YOUR ASSIGNMENT - Once the line containing "Pelatihan APN Untuk" is found in the entries below, restate it and each following line word for word, stopping after the line containing "Poradna (873, 35)".

DATA IN THIS EXERCISE -

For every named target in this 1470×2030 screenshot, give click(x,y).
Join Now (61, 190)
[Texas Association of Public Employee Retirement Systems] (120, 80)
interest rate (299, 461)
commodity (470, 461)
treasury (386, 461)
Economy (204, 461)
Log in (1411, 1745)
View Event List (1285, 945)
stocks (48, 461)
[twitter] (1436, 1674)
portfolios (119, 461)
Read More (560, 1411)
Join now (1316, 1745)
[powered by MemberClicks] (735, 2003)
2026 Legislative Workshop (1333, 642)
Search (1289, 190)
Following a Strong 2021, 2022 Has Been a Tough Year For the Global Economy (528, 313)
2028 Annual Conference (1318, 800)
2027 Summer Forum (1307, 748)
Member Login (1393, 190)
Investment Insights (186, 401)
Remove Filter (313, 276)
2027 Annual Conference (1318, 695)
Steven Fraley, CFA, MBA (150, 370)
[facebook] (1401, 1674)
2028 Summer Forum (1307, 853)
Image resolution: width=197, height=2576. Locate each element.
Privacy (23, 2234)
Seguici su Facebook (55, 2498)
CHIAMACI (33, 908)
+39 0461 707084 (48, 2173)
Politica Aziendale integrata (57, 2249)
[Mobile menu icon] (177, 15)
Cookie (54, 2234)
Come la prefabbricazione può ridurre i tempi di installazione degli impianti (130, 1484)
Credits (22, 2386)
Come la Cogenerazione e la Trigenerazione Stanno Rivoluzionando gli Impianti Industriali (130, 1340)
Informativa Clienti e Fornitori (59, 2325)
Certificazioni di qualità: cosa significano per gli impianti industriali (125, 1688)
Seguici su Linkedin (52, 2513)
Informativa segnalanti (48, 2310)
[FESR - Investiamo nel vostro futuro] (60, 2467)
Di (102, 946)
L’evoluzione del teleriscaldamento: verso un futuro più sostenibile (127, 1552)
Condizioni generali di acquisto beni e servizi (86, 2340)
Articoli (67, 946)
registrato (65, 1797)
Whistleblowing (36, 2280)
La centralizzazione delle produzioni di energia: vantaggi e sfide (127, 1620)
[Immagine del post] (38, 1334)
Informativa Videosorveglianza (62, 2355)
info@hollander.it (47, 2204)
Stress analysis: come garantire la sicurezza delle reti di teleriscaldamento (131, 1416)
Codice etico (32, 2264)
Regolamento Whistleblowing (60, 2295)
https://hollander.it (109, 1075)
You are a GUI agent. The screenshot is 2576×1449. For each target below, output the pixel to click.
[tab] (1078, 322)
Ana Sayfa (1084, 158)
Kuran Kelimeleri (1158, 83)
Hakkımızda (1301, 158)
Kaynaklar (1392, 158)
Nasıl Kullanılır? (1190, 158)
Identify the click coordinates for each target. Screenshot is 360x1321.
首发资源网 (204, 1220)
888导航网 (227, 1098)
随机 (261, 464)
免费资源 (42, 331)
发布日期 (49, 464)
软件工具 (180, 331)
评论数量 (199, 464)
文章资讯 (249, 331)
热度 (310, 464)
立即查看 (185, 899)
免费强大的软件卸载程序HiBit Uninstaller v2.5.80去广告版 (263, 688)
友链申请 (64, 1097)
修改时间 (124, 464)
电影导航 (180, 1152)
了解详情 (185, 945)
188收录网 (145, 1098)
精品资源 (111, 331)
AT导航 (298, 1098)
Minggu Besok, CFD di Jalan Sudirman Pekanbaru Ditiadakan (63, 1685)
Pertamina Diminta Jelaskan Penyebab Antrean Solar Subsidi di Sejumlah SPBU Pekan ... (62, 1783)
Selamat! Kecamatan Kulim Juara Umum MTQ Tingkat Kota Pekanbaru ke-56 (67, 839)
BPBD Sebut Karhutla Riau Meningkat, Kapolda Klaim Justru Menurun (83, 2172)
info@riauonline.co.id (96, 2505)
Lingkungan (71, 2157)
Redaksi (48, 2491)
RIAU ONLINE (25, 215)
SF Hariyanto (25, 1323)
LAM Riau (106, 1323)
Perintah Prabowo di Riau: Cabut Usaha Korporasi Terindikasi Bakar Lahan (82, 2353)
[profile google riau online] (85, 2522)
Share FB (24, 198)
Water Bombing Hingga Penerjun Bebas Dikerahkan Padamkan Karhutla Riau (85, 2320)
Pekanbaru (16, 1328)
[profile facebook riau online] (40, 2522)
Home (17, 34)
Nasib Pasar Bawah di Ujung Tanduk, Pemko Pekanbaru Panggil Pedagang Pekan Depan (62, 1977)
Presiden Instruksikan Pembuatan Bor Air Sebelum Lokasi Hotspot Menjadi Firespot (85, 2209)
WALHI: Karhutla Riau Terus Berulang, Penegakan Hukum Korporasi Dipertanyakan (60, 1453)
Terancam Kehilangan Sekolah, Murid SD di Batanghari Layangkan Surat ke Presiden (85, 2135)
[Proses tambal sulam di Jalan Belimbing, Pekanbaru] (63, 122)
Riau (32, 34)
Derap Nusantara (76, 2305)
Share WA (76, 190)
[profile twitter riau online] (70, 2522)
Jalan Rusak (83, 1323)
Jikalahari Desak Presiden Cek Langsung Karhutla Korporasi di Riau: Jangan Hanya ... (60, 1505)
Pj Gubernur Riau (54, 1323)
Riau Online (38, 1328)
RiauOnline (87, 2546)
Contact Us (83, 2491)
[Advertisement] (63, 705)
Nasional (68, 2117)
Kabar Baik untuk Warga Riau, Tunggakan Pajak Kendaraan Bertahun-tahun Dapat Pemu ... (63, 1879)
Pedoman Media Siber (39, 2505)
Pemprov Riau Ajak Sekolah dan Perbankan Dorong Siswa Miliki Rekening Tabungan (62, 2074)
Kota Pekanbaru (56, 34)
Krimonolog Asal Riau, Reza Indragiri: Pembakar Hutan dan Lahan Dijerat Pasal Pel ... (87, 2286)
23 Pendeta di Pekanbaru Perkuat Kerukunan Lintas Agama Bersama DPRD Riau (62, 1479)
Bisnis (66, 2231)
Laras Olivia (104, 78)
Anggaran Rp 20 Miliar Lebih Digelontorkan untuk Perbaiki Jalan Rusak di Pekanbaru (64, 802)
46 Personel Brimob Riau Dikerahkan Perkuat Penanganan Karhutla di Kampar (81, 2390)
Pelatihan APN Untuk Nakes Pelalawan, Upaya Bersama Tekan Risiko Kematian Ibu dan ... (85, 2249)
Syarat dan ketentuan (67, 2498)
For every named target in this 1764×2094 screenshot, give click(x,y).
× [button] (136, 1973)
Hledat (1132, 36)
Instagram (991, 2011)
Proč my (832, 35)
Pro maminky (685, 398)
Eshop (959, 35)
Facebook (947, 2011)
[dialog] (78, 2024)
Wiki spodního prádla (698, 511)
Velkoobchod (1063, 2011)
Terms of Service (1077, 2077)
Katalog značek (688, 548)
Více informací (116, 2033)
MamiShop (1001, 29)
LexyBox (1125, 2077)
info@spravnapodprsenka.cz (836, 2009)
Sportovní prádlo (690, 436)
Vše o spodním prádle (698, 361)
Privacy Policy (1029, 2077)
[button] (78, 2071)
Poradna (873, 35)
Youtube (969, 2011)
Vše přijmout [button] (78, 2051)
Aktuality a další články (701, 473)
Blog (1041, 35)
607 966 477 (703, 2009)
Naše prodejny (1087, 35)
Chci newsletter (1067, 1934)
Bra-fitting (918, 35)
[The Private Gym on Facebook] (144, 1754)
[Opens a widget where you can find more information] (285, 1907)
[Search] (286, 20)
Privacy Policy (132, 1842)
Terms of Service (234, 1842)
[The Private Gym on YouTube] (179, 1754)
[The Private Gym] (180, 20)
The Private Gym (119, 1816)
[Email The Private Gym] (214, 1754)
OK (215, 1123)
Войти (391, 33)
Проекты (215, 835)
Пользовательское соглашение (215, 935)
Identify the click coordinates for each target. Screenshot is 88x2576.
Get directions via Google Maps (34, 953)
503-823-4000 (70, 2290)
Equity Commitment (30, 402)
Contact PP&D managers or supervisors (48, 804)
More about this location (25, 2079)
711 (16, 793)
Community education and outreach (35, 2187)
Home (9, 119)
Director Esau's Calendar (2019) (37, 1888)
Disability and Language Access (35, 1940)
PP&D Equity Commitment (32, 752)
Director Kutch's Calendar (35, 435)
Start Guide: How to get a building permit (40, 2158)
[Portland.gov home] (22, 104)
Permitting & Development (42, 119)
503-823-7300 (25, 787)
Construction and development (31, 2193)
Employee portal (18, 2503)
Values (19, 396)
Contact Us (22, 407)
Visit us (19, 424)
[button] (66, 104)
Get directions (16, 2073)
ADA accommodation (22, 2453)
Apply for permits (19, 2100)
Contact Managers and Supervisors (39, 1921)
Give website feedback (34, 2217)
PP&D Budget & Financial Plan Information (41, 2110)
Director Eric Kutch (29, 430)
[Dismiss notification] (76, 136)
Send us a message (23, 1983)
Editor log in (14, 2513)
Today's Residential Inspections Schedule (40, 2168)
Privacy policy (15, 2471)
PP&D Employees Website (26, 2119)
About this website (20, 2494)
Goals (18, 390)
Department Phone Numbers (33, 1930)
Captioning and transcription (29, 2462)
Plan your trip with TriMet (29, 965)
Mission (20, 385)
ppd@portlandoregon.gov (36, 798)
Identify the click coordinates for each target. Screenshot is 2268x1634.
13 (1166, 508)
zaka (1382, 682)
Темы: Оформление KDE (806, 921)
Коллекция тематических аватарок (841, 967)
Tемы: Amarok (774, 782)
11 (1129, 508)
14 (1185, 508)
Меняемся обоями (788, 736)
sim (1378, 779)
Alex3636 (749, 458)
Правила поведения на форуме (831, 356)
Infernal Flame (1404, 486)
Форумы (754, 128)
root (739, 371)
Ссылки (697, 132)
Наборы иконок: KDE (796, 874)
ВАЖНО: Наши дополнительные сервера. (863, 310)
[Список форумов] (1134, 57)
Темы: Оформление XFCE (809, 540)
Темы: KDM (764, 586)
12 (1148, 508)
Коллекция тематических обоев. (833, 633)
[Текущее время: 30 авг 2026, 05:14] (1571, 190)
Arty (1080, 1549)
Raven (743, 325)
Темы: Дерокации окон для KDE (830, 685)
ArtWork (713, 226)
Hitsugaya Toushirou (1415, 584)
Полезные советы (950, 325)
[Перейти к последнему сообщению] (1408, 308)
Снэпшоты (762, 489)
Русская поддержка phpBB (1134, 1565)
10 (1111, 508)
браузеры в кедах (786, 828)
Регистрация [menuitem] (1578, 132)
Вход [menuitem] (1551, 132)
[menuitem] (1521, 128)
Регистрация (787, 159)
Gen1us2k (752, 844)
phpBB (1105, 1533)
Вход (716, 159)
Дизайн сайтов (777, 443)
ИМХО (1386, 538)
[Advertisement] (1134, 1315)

ANSWER SPACE -
Pelatihan APN Untuk Nakes Pelalawan, Upaya Bersama Tekan Risiko Kematian Ibu dan ... (85, 2249)
Syarat dan ketentuan (67, 2498)
For every named target in this 1764×2094 screenshot, give click(x,y).
× [button] (136, 1973)
Hledat (1132, 36)
Instagram (991, 2011)
Proč my (832, 35)
Pro maminky (685, 398)
Eshop (959, 35)
Facebook (947, 2011)
[dialog] (78, 2024)
Wiki spodního prádla (698, 511)
Velkoobchod (1063, 2011)
Terms of Service (1077, 2077)
Katalog značek (688, 548)
Více informací (116, 2033)
MamiShop (1001, 29)
LexyBox (1125, 2077)
info@spravnapodprsenka.cz (836, 2009)
Sportovní prádlo (690, 436)
Vše o spodním prádle (698, 361)
Privacy Policy (1029, 2077)
[button] (78, 2071)
Poradna (873, 35)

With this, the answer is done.